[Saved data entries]
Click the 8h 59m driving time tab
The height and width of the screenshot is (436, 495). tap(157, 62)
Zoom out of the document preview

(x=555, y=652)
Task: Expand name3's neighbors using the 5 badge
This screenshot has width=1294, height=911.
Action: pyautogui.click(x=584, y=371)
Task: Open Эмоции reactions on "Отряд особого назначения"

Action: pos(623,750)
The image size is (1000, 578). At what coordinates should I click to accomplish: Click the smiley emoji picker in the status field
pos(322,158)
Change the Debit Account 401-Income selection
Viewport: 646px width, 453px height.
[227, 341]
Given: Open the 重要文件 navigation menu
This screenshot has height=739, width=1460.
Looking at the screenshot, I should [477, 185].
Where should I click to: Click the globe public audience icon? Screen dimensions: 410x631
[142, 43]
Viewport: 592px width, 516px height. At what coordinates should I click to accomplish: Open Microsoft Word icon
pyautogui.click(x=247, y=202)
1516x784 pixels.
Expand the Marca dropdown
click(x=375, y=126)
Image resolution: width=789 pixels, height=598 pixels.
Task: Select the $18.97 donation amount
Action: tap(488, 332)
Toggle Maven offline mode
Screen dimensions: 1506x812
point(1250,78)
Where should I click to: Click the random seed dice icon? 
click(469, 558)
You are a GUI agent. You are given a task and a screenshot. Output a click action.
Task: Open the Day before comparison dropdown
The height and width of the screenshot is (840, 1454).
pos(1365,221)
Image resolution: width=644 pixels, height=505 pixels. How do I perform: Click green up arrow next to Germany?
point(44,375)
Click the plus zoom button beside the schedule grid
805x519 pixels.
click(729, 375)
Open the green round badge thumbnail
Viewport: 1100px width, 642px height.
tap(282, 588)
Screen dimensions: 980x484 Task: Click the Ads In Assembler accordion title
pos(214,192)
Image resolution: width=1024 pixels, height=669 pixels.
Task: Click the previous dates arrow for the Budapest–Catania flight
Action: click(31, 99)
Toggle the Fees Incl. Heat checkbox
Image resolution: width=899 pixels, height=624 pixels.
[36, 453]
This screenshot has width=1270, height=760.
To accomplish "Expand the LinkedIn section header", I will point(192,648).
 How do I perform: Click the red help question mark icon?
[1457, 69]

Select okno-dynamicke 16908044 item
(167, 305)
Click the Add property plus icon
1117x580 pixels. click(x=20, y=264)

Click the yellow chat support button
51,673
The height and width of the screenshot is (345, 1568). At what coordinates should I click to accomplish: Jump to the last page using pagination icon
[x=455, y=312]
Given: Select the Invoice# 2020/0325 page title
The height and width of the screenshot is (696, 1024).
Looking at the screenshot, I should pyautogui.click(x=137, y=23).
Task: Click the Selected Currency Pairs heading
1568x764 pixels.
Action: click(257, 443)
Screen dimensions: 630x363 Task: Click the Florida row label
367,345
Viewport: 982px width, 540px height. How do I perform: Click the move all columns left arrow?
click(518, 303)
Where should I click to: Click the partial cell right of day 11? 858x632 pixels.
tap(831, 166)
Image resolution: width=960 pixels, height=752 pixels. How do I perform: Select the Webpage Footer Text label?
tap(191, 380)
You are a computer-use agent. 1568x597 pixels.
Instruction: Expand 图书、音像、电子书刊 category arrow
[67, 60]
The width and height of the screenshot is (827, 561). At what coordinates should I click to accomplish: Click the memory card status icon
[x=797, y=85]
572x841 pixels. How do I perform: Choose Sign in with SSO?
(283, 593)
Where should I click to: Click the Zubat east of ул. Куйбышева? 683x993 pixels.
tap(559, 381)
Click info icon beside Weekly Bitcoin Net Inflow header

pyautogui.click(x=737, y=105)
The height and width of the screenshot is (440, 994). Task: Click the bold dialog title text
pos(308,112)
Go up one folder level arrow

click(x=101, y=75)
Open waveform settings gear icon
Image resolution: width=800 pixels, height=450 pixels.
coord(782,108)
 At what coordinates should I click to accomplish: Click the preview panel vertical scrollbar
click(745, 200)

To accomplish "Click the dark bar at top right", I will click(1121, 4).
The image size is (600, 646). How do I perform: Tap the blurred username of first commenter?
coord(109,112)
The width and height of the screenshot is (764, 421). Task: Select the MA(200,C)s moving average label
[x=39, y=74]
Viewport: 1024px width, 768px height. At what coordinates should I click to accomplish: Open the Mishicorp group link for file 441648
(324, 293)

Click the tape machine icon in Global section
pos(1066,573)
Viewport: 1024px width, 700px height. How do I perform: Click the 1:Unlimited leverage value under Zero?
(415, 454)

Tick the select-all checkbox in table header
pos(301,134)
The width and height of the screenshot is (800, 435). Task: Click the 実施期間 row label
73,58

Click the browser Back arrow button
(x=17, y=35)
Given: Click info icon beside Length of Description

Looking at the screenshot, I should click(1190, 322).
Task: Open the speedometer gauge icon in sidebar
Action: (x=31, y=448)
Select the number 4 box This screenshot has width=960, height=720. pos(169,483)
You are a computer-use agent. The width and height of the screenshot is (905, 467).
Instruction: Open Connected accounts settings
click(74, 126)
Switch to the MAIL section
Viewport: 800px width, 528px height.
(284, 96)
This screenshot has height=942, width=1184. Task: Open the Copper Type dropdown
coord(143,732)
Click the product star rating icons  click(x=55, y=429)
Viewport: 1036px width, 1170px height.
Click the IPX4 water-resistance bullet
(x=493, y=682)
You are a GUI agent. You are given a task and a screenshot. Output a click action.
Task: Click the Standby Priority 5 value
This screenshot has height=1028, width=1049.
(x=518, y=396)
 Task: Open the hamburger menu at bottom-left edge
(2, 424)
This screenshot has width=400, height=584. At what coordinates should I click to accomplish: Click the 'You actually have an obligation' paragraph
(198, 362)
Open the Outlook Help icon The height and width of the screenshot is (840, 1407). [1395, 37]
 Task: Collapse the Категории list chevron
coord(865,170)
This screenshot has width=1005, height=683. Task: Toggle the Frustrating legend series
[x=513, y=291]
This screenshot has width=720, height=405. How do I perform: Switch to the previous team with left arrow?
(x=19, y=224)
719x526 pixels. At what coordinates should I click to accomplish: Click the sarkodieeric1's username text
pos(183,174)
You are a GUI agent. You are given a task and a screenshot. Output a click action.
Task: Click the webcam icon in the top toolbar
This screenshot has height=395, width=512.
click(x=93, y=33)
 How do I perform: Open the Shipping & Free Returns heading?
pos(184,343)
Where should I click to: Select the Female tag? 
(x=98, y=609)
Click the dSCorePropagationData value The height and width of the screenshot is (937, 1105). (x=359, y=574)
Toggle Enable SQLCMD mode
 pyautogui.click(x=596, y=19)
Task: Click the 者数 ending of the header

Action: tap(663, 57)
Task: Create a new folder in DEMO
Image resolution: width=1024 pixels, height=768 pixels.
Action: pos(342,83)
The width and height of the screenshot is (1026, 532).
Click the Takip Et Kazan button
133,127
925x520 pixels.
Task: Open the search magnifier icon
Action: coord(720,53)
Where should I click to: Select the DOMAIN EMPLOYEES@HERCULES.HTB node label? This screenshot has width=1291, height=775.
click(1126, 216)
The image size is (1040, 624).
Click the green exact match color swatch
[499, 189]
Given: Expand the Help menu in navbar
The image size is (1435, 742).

- **Your task**: Restate exactly the lines running from the line with "Click the dSCorePropagationData" to the end of the entries above, both ends included.

- **Solution for this problem**:
Click the dSCorePropagationData value The height and width of the screenshot is (937, 1105). (x=359, y=574)
Toggle Enable SQLCMD mode
 pyautogui.click(x=596, y=19)
Task: Click the 者数 ending of the header

Action: tap(663, 57)
Task: Create a new folder in DEMO
Image resolution: width=1024 pixels, height=768 pixels.
Action: pos(342,83)
The width and height of the screenshot is (1026, 532).
Click the Takip Et Kazan button
133,127
925x520 pixels.
Task: Open the search magnifier icon
Action: coord(720,53)
Where should I click to: Select the DOMAIN EMPLOYEES@HERCULES.HTB node label? This screenshot has width=1291, height=775.
click(1126, 216)
The image size is (1040, 624).
Click the green exact match color swatch
[499, 189]
Given: Expand the Help menu in navbar
The image size is (1435, 742).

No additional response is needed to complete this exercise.